I'm in the middle of a week long fast from rich food and my favorite game. And I don't know why. I'm hoping it was a prompting of the Holy Spirit and not some random thought that popped into my head. I had the usual holiday diet of way too much fast food from all the traveling and such. New years eve I got Taco Bell and decided after that it was over. I needed to eat nothing but vegetables for a week. The thought developed into a fast from gluttony in general. I've been addicted to a game called Civilization IV for the past several weeks. It has everything I could want in a game. History, strategy, role play, and an epic scope. I have been gluttonous with it. And sadly, I feel like I restrained myself a lot. But realistically, it takes about 20 hours to play an average game…. And I've played several of them. For someone so freaked out about how little time I have, it's quite sad.

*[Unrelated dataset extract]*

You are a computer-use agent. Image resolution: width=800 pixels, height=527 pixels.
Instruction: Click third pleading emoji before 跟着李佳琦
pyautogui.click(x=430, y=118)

So now I'm trying to figure out how to cope with my losses. And I think that might be the most important part of why I'm doing this. I always knew I used food and games as a crutch to get me through the day… little rewards I could look forward too. Oh, and I'm not drinking pop either. That was my only caffeine source. I kind of surprised how little it seems to affect my tiredness. Actually, come to think of it, I've tried to go to bed early the past 3 nights only to lay awake for hours… Hmm.

Anyway, I'm hoping this will be worth it… because mixed vegetables for breakfast lunch and dinner is getting old. Surprising, huh? And I really, really want to play Civ 4 again! It's funny how when you resolve to do something, suddenly the fates are against you. For instance, the very first day, we took the kids to McDonalds. (Mmmmm Double Cheesburger…) But I had a side salad. Then, last night my wife goes out with her friend for several hours. She almost never does that! That is my prime gaming time!!! (Since I try not to play games when I should be spending time with my beautiful wife.)

But so far I have been steadfast. Maybe I'll have something profound to share afterwards.